In the file leaingen.cpp we will have to put the code that will generate input tests. Frequently, task authors have their own template of such a file, which is specially prepared work on tests for their preferences. For the purposes of this guide, we'll show you a very simple input generator written in C++. As in the previous guide, we will use the oi.h library, which provides us with many tools for pseudo-randomness. To begin with, we'll create a function that returns a number from the given range.

unsigned randomUIntInRange(unsigned a, unsigned b) {
    unsigned res = RG.randUInt();
    return res % (b - a + 1) + a;
}

Now we will deal with the structure of our test. It is worth considering what data the test must have in order to be able to unambiguously print it. In our case it will be:

struct Test {
    int n;
    vector<pair<int, int>> edges;

Indeed, the number of vertices and the edges vector are sufficient to print the test. Now let's prepare a function that will be used to print a given test.

void print(int no, char *letter) {
    assert('a' <= *letter && *letter <= 'z');
    string name = id + to_string(no) + *letter + ".in";
    cerr << "Printing to file: " << name << "\n";
    ofstream outFile(name);
    outFile << n << "\n";
    for (const auto &edge : edges) {
        outFile << edge.first << " " << edge.second << "\n";
    }
    outFile.close();
    (*letter)++;
}

We have a function that takes the group number and the first letter (often useful if we want to generate some of the first tests from the group manually). Now if we create a function that returns the type Test, we can call the print method and a file containing the test will be created automatically. We will also create a shuffle function that shuffles the data in the vector (remember that we do not guarantee a specific order). It is worth noting that we use the function provided by the oi.h library for shuffling.

RG.randomShuffle(test->edges.begin(), test->edges.end());

We can now create several different types of tests. A more detailed description can be found in the generator file itself. The code for one group in main looks like this.

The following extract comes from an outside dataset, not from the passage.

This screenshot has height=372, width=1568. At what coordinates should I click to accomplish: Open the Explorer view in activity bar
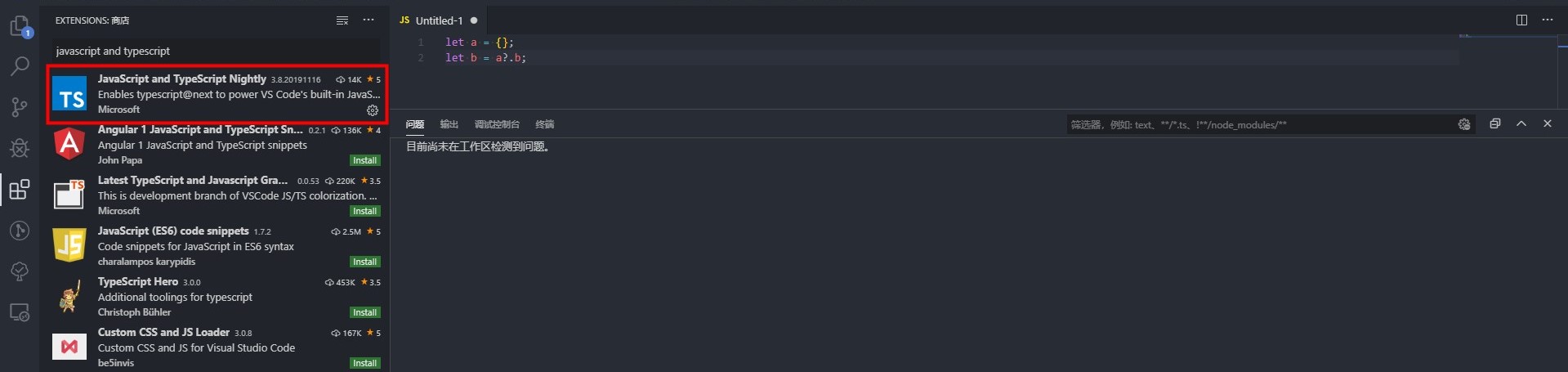point(20,26)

{ // Test group 1 - n <= 100
    int group = 1;
    char c = 'a';
    RG.setSeed(1);
    random(100).print(group, &c);
    random(92).print(group, &c);
    path(100, false).print(group, &c);
    star(100, true).print(group, &c);
    binaryTree(100).print(group, &c);
}

It is worth paying attention to the following line.

RG.setSeed(1);

Setting the seed for the generator guarantees that the tests will be deterministic. In this task, we change the seed in every group, it is worth noting, however, that a common practice is to set new seed for each test (then the change of a particular test does not affect the next one belonging to the same group). You can read more about grain and pseudo-randomness here. Now after running make ingen all tests should appear in the gue folder.

Input verification

When working on tests, we will often change the generator. Often, we will arrange one specific function to check a certain class of solutions. We can then run tests and check what are the results obtained by specific model, incorrect or slow solutions. However, how can we ensure that these tests are correct? The input verification program comes in handy. It will work on a very similar principle as the output verification program presented in the previous guide. With the help of the oi.h library we will read the input file character by character and check if it meets the requirements, which we guarantee in the task. In particular, remember to inform about the fulfilment of specific subtasks. Finished input verificator can be found in gueinwer.cpp. We can start the verifier by entering make inwer in the terminal. Writing an input verifier is a very important habit and it should be found in every package regardless of level of input complexity.

Cleaning

To clean all generated tests (except sample tests) we use make clean-gen.